Simulating data from a VAR(1) model

Simulating time series data.

In the previous document you simulated data according to an AR(1) model. Now, you will simulate data for a vector autoregressive model of order 1, a VAR(1) model. This is an autoregressive model for multiple dependent variables that are regressed on themselves (autoregression) and each other (crossregression).

1 Read up on vector autoregressive models. For example, start with section 1.2 and section 3.1 (up to “The model as defined….” on page 69) in my dissertation.

Study equation 3.2 and 3.3. Because there are multiple dependent variables, the equations are now specified in terms of vectors and matrices.

Now go to the section ‘example’ on https://en.wikipedia.org/wiki/Vector_autoregression. You see two sets of equations here. One in terms of matrices, and one with two equations that are not in terms of matrices (each regression equation has a single dependent variable).

Use matrix algebra (do this by hand, with pen and paper) to get from the matrix specification at the top, to the two equations at the bottom. For this you will need matrix addition “Entrywise sum”: https://en.wikipedia.org/wiki/Matrix_addition, and matrix multiplication “matrix product”: https://www.mathsisfun.com/algebra/matrix-multiplying.html.

2 Choose two suitable (in theory normally distributed) variables that will serve as your two dependent variables, and think about how frequently you will measure both of them.

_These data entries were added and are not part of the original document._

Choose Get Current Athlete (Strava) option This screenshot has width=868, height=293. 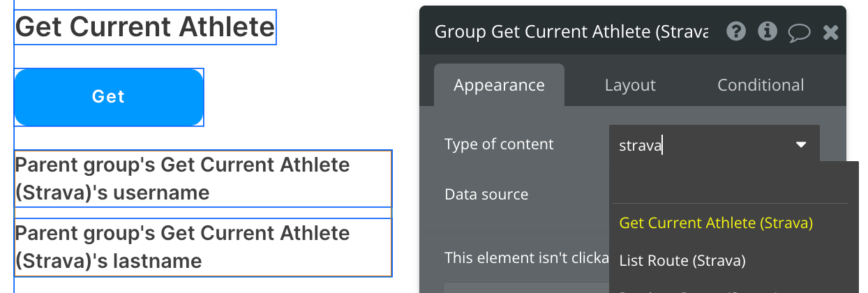(716, 223)
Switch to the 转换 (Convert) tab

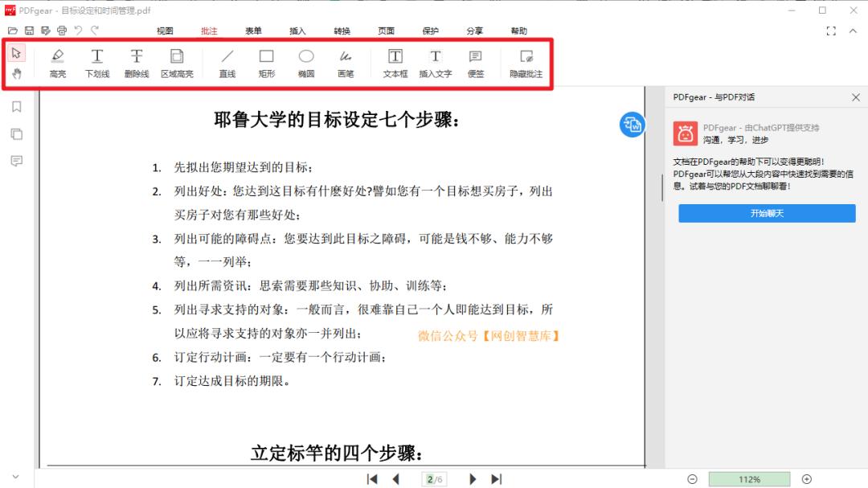tap(341, 31)
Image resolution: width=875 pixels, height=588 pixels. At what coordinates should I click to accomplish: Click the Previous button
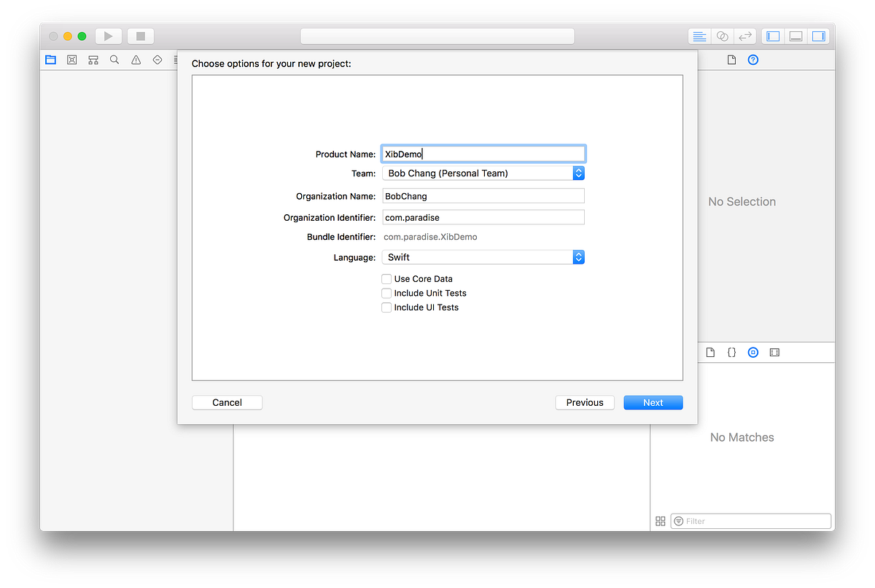point(585,402)
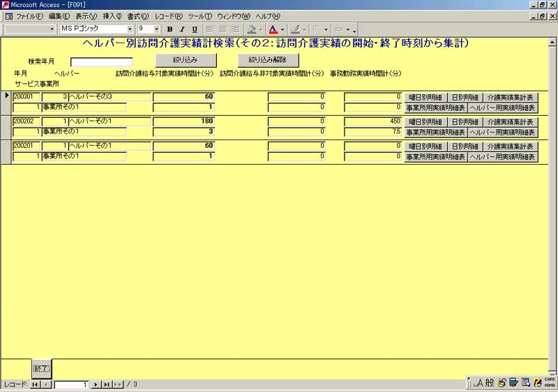Jump to last record in navigator
This screenshot has height=392, width=558.
pos(107,384)
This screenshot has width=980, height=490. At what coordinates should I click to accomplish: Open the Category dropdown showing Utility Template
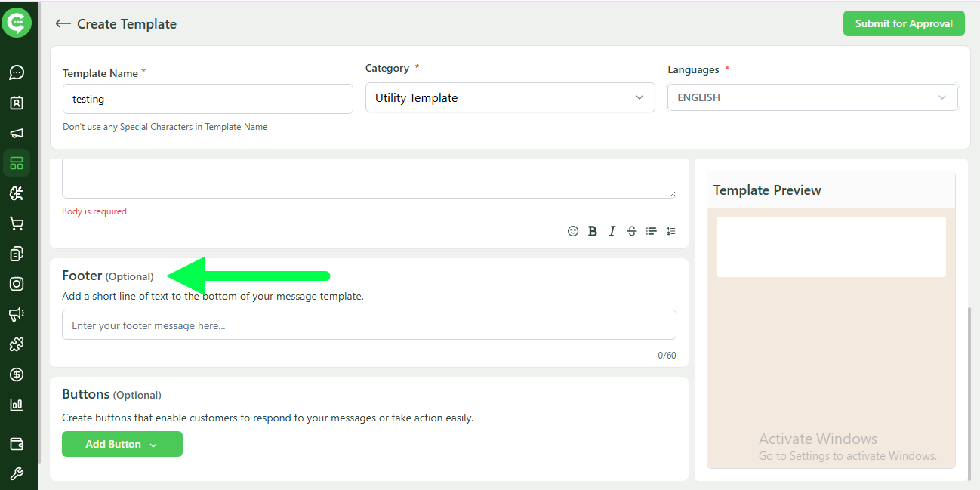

Choose the number of repeated measurements you want to generate for both variables and store this number in object `T’.

T <- 100

3 Choose values for the parameters in the vector autoregressive model you will use to generate the data. Think of the variable you picked to come up with reasonable parameter values.

Make four objects:

one vector called int, containing the two intercepts of your variables
one 2 by 2 matrix called Phi, containing the two autoregression coefficients on the diagonal, and the two cross-lagged coefficients on the off-diagonal.
one 2 by 2 matrix called Sigma, containing the variances for the residuals of your data on the diagonal, and the covariance between the residuals on the off-diagonals. tip: use function cov2cor() on this matrix to see what the correlation matrix is of the residuals.
one vector called mures, containing two elements that are both equal to zero (the means for your residuals).

int <- c(0,0)
Phi <- matrix(c(.6,.3,0,.5),2,2,byrow=TRUE)
Sigma <- matrix(c(.3,.12,.12,.3),2,2,byrow=TRUE)
cov2cor(Sigma)

##      [,1] [,2]
## [1,]  1.0  0.4
## [2,]  0.4  1.0

mures <- c(0,0)

Call all the objects you have made to see what they look like.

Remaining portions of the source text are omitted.